◆ WORK ORDER: Everything from the line with "This screenshot has width=1456, height=823." to the last line of the listing must be retyped exactly, both ends included, with the pictures dropped.
______
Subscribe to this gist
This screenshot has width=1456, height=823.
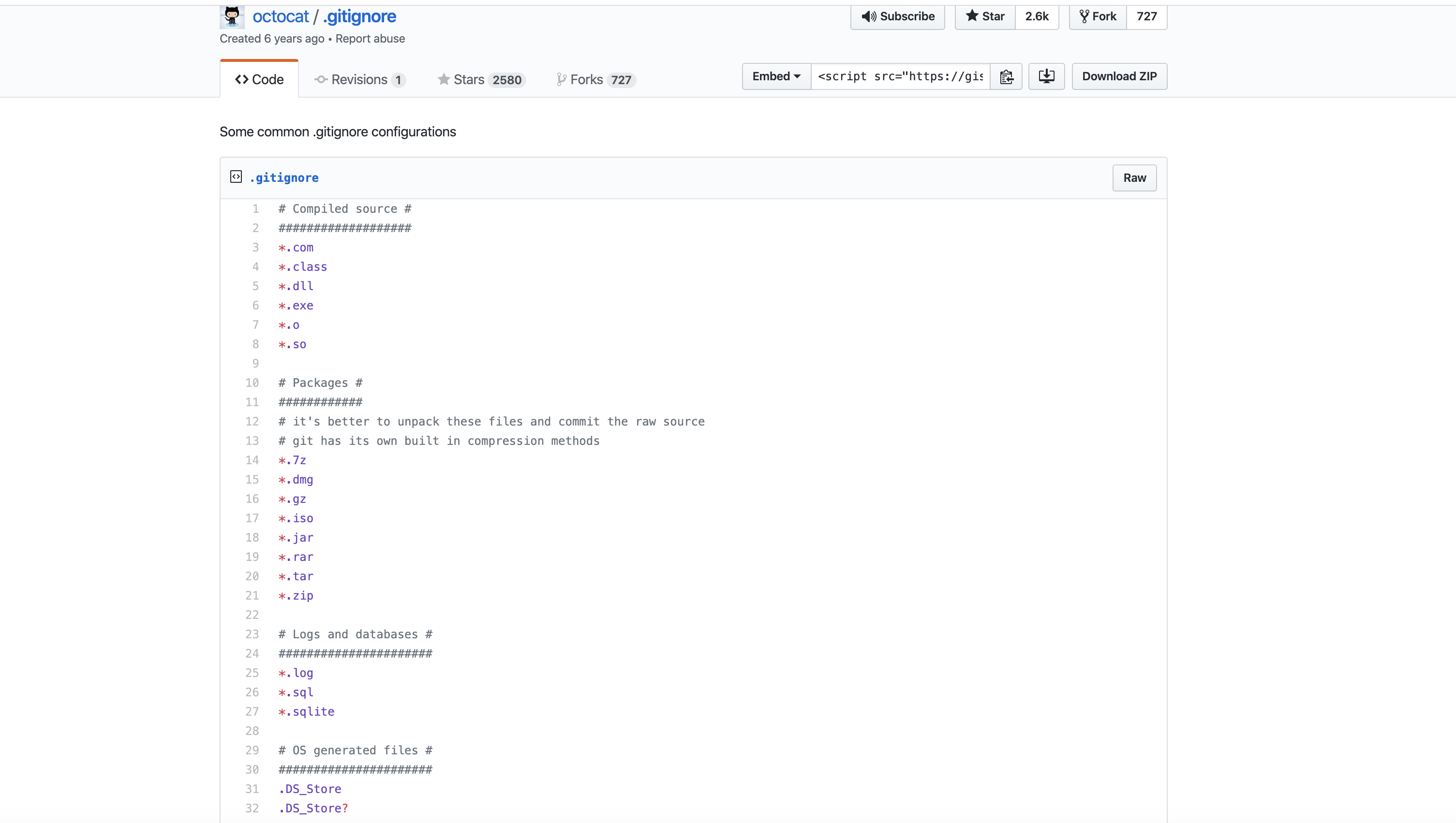[897, 16]
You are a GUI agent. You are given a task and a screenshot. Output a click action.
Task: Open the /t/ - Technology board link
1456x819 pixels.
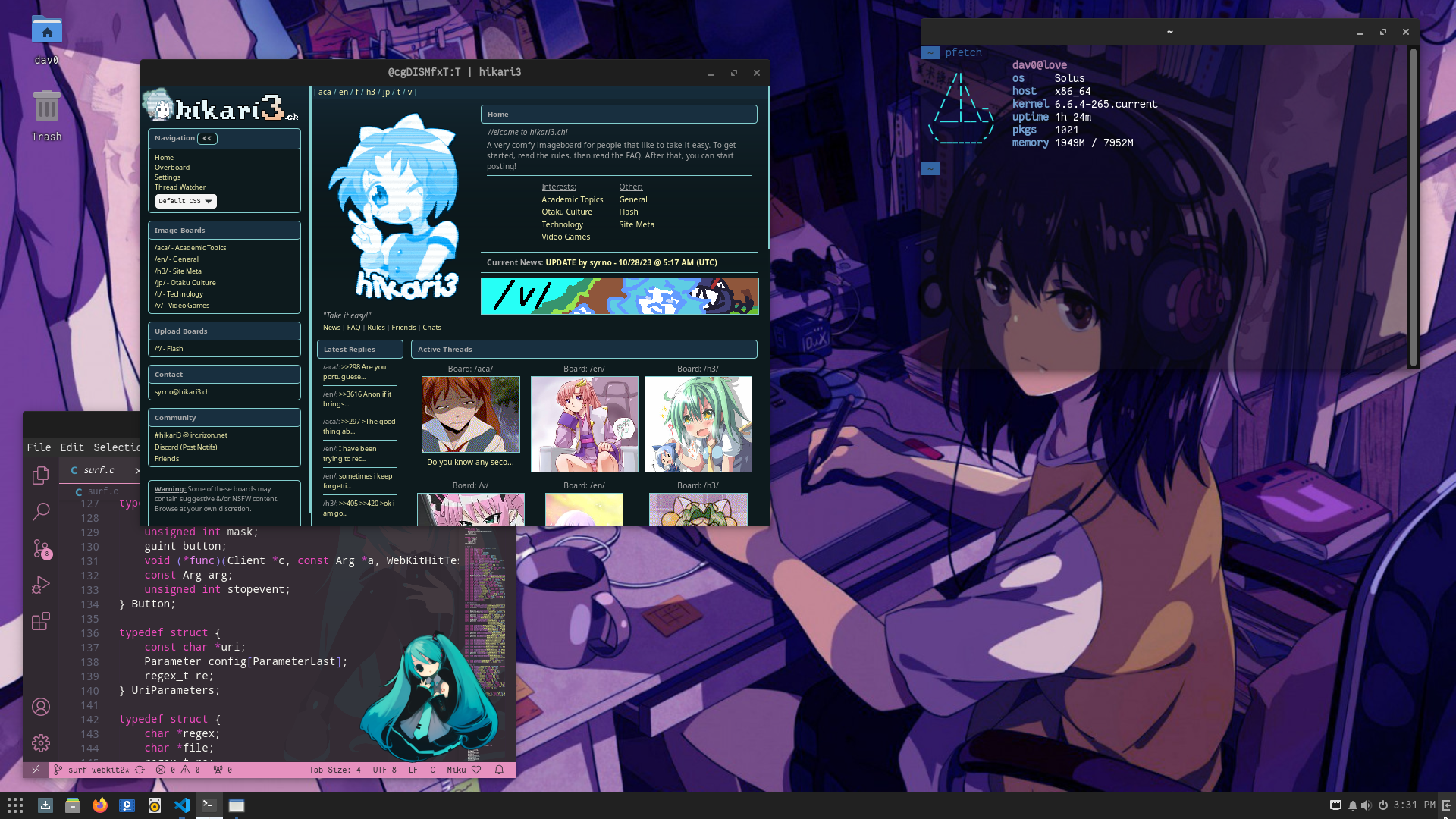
______
◆ REPLY TO THE TASK:
This screenshot has width=1456, height=823.
[897, 16]
You are a GUI agent. You are given a task and a screenshot. Output a click action.
Task: Open the /t/ - Technology board link
1456x819 pixels.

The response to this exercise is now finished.